OPEN MIDLINE INTERNAL SPHINCTEROTOMY (WITH FISSURECTOMY) IN THE TREATMENT OF CHRONIC ANAL FISSURE
Basrah Journal of Surgery,
Volume 13, Issue 2, Pages 55-58
AbstractAnal fissure represents one of the most common diseases of the ano-rectum in which there is denuded epithelium of the anal canal overlying internal sphincter. In this study 110 patients underwent posterior midline sphincterotomy as the treatment for their chronic anal fissures. Mean operating time was 5 minutes and no patient stayed at hospital overnight. All patients were followed-up for 6 months. Symptoms were relieved right following surgery.

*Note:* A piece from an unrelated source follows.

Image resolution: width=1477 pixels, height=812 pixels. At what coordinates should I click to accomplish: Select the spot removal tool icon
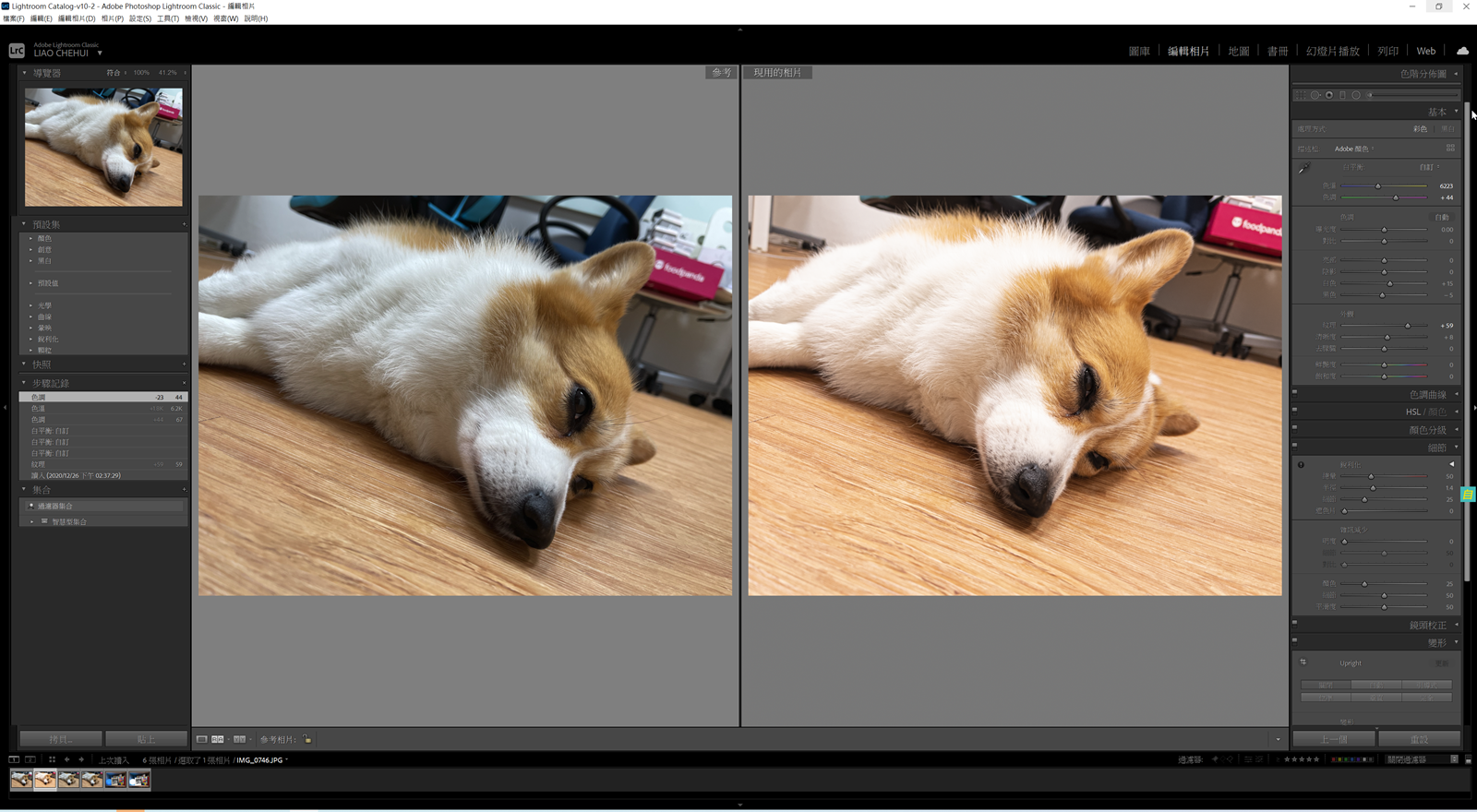tap(1315, 95)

Four patients developed wound infection. Other 4 patients experienced some difficulty in micturition but none had retention. Six patients experienced relative incontinence to flatus for a couple of weeks postoperatively but all of them regained their sphincter control after that. No patient complained of incontinence for feces. There were no serious scarring of the area like keyhole deformities or its variants and none of the patients developed recurrence. Almost all the patients were satisfied with the outcome. We recommend posterior midline internal sphincterotomy as the surgical treatment of choice for chronic anal fissure because it is simple to perform and results in quick relief of pain and rapid healing in almost all cases, with very few complication and negligible recurrence.